Key: (1) Advisory Committee, (2) Information Technology, Geographical Information Systems, and Data Processing, (3) Epidemiological Support, (4) Ethiopia Pilot Team, (5) Master Grader Trainers, (6) Methodologies Working Group, (7) Prioritisation Working Group, (8) Proposal Development, Finances and Logistics, (9) Statistics and Data Analysis, (10) Tools Working Group, (11) Training Working Group
Funding Statement
This study was principally funded by the Global Trachoma Mapping Project (GTMP) grant from the United Kingdom’s Department for International Development (DFID; ARIES: 203145) to Sightsavers, which led a consortium of non-governmental organizations and academic institutions to support health ministries to complete baseline trachoma mapping worldwide.
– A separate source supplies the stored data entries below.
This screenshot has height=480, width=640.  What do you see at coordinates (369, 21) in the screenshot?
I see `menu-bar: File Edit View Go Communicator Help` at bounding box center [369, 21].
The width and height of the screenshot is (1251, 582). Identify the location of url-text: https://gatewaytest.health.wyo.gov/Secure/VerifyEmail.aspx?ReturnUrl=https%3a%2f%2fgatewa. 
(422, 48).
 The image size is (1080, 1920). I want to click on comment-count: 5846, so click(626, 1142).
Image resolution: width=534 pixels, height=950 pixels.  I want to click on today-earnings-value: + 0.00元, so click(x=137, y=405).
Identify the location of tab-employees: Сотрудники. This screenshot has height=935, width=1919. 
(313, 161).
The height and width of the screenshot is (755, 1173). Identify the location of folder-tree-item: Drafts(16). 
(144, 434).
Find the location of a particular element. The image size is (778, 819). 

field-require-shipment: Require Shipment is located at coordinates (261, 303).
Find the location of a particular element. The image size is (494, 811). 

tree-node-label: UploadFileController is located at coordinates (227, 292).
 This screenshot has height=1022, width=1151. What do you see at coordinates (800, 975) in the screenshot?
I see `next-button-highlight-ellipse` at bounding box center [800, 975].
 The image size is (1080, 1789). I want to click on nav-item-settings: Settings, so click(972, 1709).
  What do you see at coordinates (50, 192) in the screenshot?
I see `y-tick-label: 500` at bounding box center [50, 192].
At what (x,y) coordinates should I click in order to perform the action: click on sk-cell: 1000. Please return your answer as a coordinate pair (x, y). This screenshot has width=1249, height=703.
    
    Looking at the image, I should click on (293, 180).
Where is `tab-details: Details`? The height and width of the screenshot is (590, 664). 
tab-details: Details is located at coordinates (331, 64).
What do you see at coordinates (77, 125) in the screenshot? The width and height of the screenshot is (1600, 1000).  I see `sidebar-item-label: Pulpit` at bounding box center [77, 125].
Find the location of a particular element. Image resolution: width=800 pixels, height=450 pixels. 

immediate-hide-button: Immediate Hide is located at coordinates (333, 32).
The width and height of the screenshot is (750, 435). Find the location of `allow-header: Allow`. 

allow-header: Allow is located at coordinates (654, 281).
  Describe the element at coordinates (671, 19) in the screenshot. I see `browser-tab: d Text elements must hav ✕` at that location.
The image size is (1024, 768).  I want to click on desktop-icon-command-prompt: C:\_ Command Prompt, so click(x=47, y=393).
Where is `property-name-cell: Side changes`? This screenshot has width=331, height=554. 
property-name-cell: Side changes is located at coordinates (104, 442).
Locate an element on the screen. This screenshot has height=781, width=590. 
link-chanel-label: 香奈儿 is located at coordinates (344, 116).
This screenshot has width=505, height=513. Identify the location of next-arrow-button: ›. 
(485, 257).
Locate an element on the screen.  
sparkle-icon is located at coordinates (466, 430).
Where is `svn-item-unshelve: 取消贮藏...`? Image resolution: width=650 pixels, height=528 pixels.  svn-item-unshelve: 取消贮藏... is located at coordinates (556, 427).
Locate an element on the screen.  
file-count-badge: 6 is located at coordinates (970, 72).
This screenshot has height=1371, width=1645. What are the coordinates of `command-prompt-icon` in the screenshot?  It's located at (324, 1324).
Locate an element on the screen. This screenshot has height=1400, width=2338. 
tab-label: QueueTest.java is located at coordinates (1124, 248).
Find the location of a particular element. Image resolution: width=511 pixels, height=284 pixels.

The GTMP was also funded by the United States Agency for International Development (USAID), through the ENVISION project implemented by RTI International under cooperative agreement number [AID-OAA-A-11-00048], and the END in Asia project implemented by FHI360 under cooperative agreement number OAA-A-10-00051. A committee established in March 2012 to examine issues surrounding completion of global trachoma mapping was initially funded by a grant from Pfizer to the International Trachoma Initiative. AWS was a Wellcome Trust Intermediate Clinical Fellow [098521] at the London School of Hygiene & Tropical Medicine. The authors alone are responsible for the views expressed in this article and they do not necessarily represent the views, decisions or policies of the institutions with which they are affiliated. None of the funders had any role in project design, in project implementation or analysis or interpretation of data, in the decisions on where, how or when to publish in the peer reviewed press, or in preparation of the manuscript.
Declaration of interest
The authors report no conflicts of interest. The authors alone are responsible for the writing and content of this article.